Now she’s come to that very bridge, driving her dead twin’s car and armed with a cassette recorder, determined to find out what really happened by interviewing the highway patrolman who allegedly discovered her sister’s body.

Corporal Raymond Raycevic has agreed to meet Lena at the scene. He is sympathetic, forthright, and professional. But his story still seems a bit off. For one thing, he stopped Cambry for speeding just an hour before she supposedly leaped to her death. Then there are the sixteen attempted 911 calls from her cell phone, made in what was unfortunately a dead zone. But perhaps most troubling of all, the state trooper is referred to by name in Cambry’s final enigmatic text to her sister: Please Forgive Me. Lena will do anything to uncover the truth. But as her twin’s final hours come into focus, Lena’s search turns into a harrowing tooth-and-nail fight for her own survival—one that will test everything she thought she knew about her sister and herself...
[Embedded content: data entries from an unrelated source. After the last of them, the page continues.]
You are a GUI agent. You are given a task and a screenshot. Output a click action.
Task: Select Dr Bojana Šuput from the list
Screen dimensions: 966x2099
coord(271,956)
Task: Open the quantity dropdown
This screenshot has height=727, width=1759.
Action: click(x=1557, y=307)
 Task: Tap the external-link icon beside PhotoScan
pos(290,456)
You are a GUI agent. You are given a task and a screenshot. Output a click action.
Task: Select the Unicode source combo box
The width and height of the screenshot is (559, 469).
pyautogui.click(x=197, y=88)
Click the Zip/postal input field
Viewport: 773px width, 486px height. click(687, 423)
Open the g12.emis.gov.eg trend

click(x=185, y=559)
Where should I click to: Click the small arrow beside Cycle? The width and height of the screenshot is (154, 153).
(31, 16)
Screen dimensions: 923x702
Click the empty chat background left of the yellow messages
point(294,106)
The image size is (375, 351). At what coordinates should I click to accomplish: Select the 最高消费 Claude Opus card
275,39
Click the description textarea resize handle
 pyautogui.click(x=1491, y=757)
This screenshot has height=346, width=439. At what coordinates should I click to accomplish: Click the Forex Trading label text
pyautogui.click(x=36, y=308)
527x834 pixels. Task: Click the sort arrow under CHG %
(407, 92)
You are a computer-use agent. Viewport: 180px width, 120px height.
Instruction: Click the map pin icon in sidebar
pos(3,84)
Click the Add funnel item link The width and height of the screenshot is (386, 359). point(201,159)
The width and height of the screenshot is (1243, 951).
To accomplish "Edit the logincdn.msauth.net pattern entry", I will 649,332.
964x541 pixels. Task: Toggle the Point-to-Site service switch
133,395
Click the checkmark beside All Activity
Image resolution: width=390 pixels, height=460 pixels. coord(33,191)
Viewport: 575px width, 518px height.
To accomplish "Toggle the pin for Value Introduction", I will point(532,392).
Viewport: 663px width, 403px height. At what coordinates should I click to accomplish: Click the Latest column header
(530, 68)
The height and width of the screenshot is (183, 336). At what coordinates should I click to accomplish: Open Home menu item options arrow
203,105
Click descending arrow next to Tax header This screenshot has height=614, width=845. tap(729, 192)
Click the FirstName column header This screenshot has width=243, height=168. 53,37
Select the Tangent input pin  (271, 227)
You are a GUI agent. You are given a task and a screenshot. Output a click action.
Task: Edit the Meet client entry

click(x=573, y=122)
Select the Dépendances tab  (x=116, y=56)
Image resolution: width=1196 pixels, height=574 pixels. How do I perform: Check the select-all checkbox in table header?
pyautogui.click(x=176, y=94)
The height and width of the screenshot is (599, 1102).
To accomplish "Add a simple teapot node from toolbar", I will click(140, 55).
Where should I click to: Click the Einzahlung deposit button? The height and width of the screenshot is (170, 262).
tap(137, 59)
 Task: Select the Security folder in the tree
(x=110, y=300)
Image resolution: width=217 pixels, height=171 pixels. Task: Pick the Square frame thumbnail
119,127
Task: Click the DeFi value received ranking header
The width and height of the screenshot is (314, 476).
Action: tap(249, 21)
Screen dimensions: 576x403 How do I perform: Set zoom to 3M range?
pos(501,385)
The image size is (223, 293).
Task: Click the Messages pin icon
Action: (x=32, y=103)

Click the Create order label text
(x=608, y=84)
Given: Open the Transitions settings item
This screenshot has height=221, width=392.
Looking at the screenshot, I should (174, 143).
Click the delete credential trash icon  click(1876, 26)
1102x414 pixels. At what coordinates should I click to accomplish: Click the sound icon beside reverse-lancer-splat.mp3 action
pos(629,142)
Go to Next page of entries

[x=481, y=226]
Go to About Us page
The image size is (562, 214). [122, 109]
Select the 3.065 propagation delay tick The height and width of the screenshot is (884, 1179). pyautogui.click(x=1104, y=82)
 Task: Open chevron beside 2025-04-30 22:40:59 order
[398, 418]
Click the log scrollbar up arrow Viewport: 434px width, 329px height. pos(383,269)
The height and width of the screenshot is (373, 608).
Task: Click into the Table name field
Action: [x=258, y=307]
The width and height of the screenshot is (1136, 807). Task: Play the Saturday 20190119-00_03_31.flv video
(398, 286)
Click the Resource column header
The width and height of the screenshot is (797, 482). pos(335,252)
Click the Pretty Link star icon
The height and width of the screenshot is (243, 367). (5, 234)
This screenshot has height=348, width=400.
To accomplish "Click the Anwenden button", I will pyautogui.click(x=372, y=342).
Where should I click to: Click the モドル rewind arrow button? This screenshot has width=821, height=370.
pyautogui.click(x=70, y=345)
Content/Trigger Warnings: fatphobia, death, suicide, racism, misogyny, paranoia, trauma, violence


Overall rating:  ★★☆☆☆






Well… that definitely wasn’t No Exit. I had high expectations for Hairpin Bridge because I gobbled down No Exit in mere hours. I mean, I literally read it in just one sitting. I had to pee for so long and kept telling myself “when I finish this chapter, I’ll go pee” but every time I finished a chapter, I just had to keep going. Hairpin Bridge didn’t even compare.

I found that the chapters were confusing because it was going between present-day and the MC’s perception of what happened in the past, but the storylines were incredibly similar, and the chapters of the past were just assumptions made from deductive reasoning but the whole time, as the reader, I don’t know what’s true or not. I tend to like an unreliable narrator, but that’s not what this was. It was just confusing.

Past the confusion and weird layout of the plot, I found the book to be problematic throughout. I mean, how many times can one character call his wife fat and say she talks too much? Apparently not enough, if this book’s any indication. And it wasn’t just the antagonist that was problematic. The MC literally calls someone’s Irish accent a “leprechaun accent.” I’m sorry, what?


Now what I’m trying to figure out is why Taylor Adams, a white male, is writing thrillers from the female perspective. I haven’t read Adams’ first two novels (I didn’t even know they existed until right now), but I know that No Exit was also from a female perspective. And I found that book to be phenomenal. I’m curious if I would feel the same rereading it today. I made the assumption that Adams was a female writer. Even more problematic is that Hairpin Bridge has a main character that’s female and Vietnamese.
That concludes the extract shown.